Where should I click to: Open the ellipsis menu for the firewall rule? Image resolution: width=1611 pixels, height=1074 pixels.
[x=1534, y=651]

--

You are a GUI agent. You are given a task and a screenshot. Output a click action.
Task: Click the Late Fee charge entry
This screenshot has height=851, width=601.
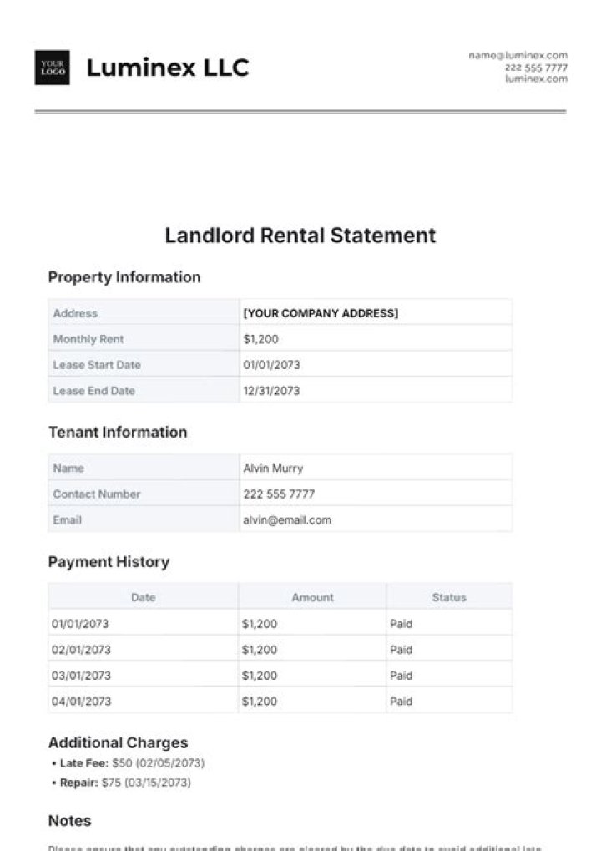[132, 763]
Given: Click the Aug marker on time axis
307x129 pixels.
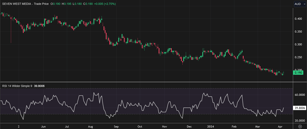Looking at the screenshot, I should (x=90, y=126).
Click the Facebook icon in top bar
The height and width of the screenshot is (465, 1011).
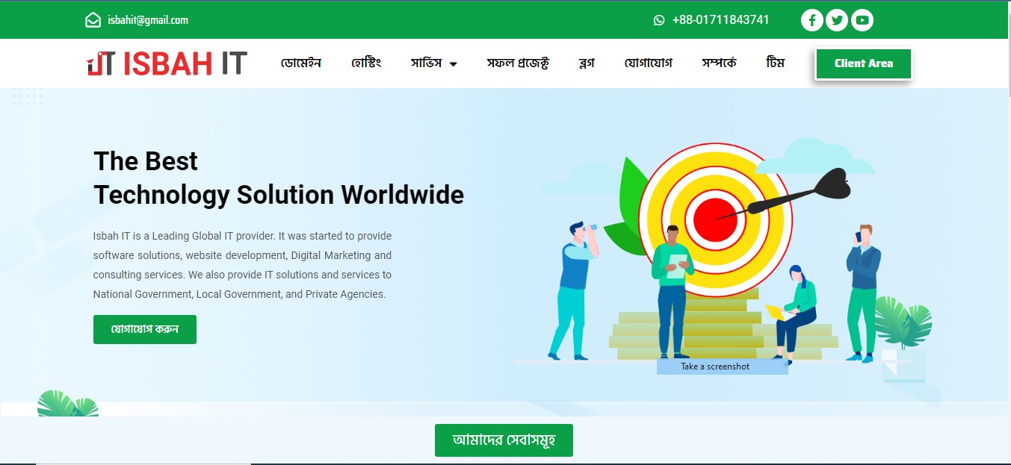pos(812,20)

--

> [Aim of the exercise]:
Pull out each line above that contains the string "pixels", and copy those lines in full. Case counts.

> [Worked answer]:
Where should I click to: Open the ellipsis menu for the firewall rule? Image resolution: width=1611 pixels, height=1074 pixels.
307x129 pixels.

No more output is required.